Emergency Power
Critical imaging rooms (ED CT, trauma CT, cath labs, linacs, ICU portable workflow) are typically on hospital emergency power — generator-backed circuits that maintain operation through utility-power loss. Equipment selection and emergency-power sizing are coupled decisions during install planning.
Typical tiers
- UPS (uninterruptible power supply) — seconds-to-minutes bridge for orderly shutdown or transition to generator. Sized to the full equipment load for the duration of generator startup.
- Generator — minutes-to-hours bridge for continued operation. Hospital generator load calcs must include imaging equipment in sizing.
- Dual feed — premium installations have redundant utility feeds for additional resilience; rare in community hospitals.
- Equipment-specific UPS — some platforms ship with built-in UPS for orderly shutdown of the imaging chain (CT consoles, linac control systems, MRI host computer).
Modality-specific considerations
- CT — modern scanners need clean power for tube ramp-up; UPS-protected console + generator-backed scanner power is typical.
- MRI quench during power loss — magnet stays energized (superconducting), but cryocooler needs power. Extended outage → helium boil-off → cryogen loss if cryocooler down for hours-to-days. Cold-head compressor on emergency power is a meaningful spec.

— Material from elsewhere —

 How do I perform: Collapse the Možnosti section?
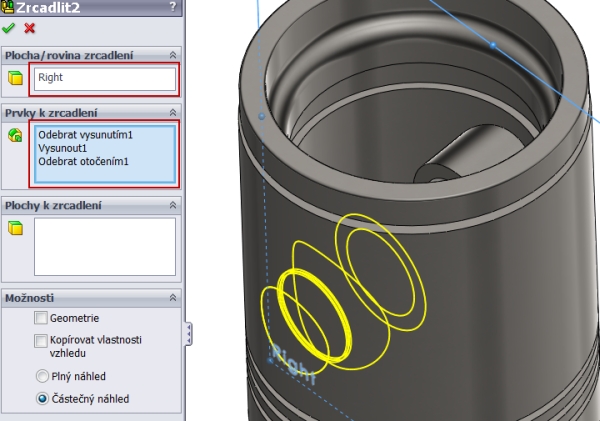(172, 299)
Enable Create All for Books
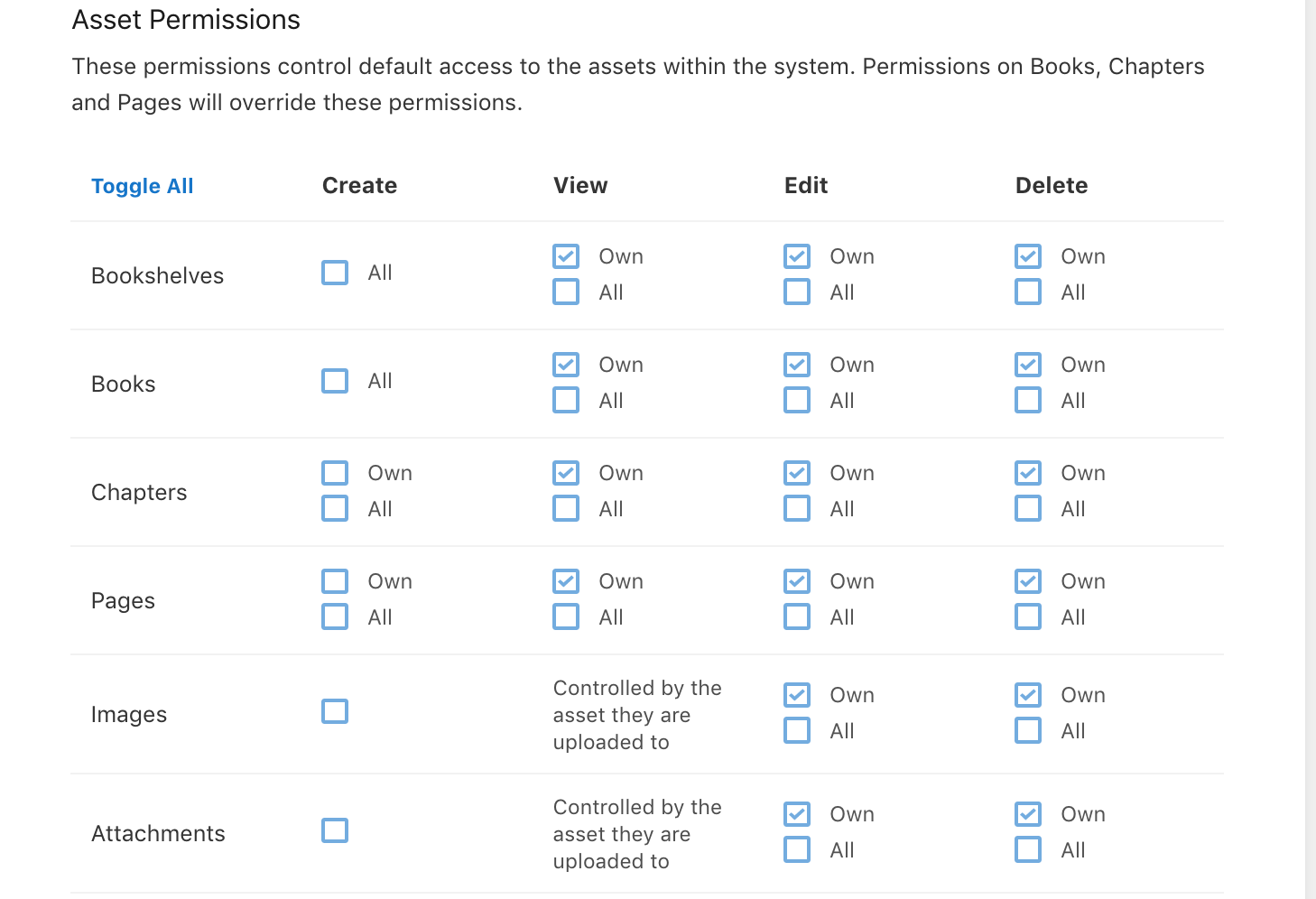1316x899 pixels. pos(334,380)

- Linac — emergency power keeps the linac control system orderly through utility loss; klystron / magnetron typically does not run from emergency power. Treatment continuity is not an emergency-power scenario for therapy linacs.
- Cath lab — full operation on emergency power is essential for STEMI / stroke / trauma response. The room must be designed to stay operational through utility loss.

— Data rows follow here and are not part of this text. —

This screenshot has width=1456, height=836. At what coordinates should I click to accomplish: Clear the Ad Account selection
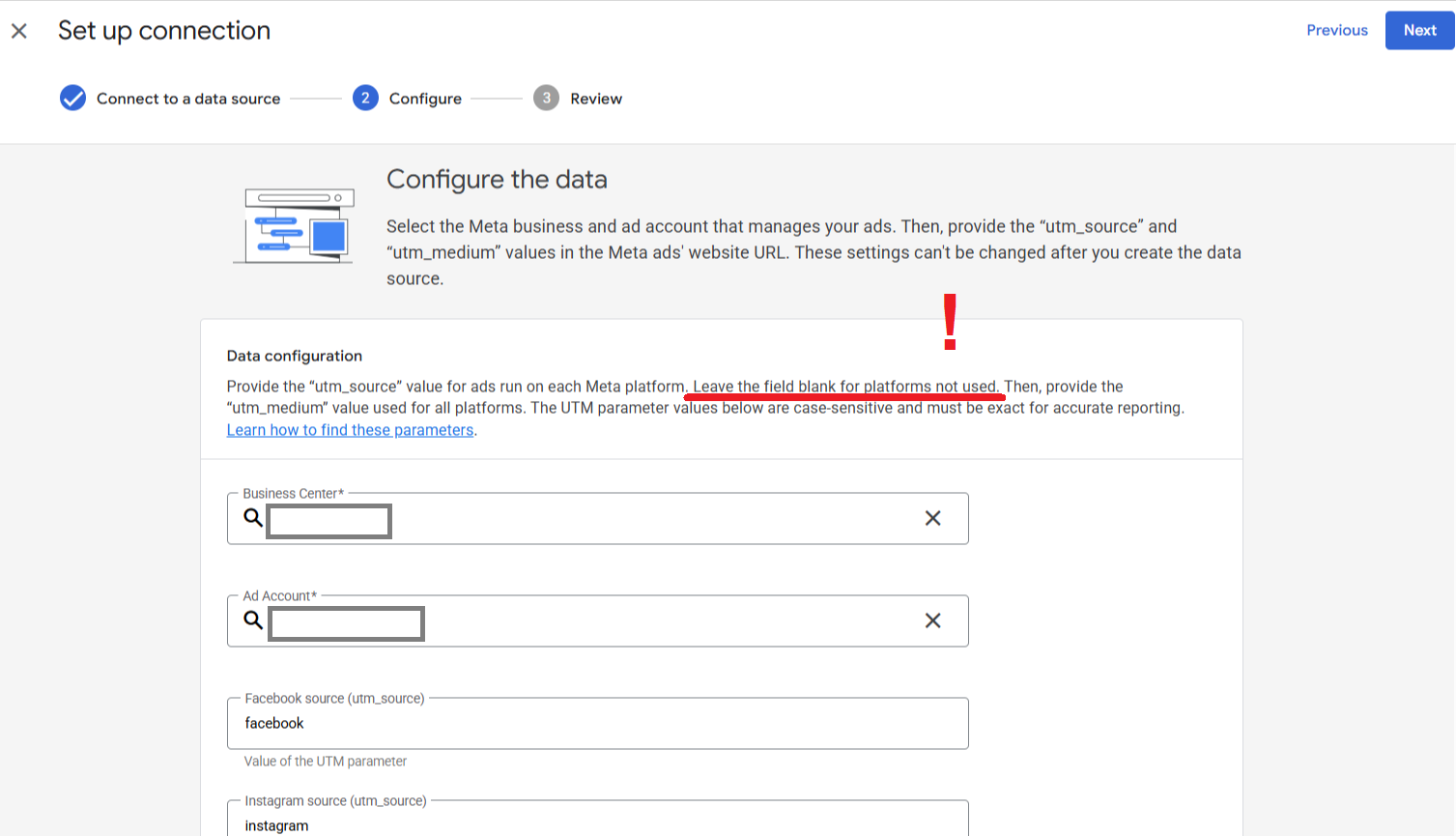click(x=932, y=621)
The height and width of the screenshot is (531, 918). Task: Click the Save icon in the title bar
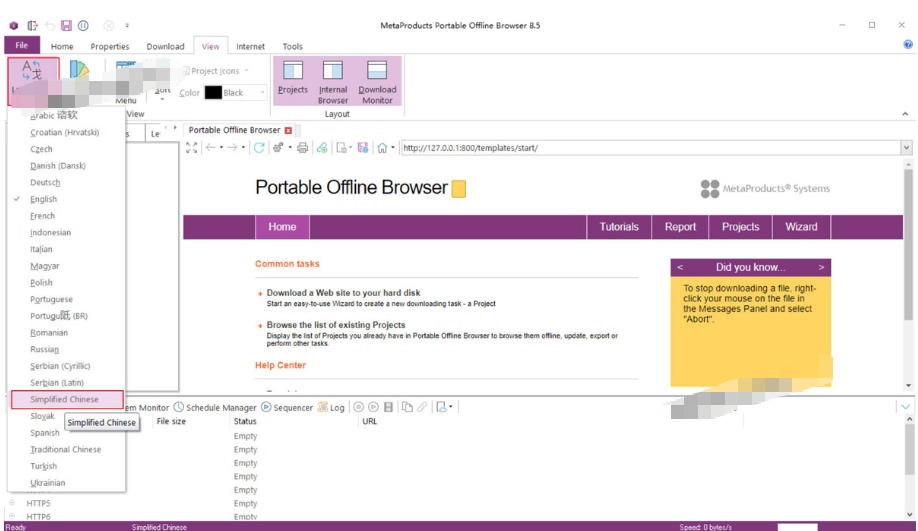coord(66,25)
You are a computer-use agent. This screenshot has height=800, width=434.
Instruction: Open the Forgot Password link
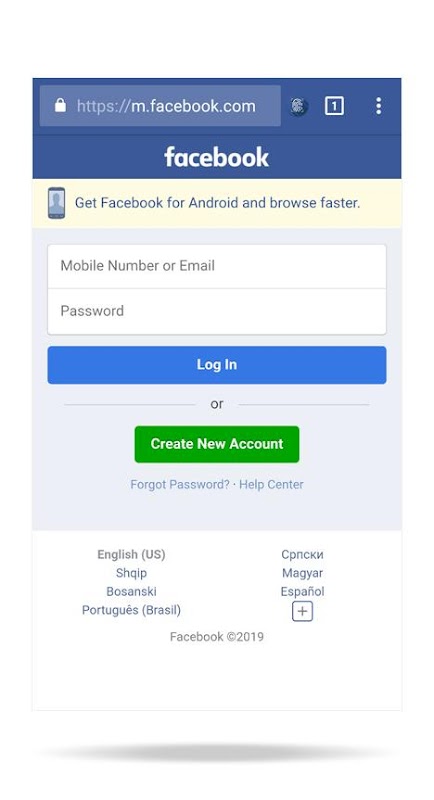pyautogui.click(x=180, y=484)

- PET / CT — generator-backed for the imaging chain; hot lab on emergency power for radiopharmaceutical handling.
Common gotchas
- Generator load-shedding during simultaneous high loads — refurb installs with higher-than-predecessor power draw can push the hospital generator over capacity.
- UPS battery aging — lithium / lead-acid banks degrade on a 5–10-year cycle; routine load-test discipline matters.
- Transfer-switch testing — monthly transfer test is hospital standard; equipment must tolerate the brief transfer event.
- Refurb relocations — confirm emergency-power coverage at the new location matches the original room.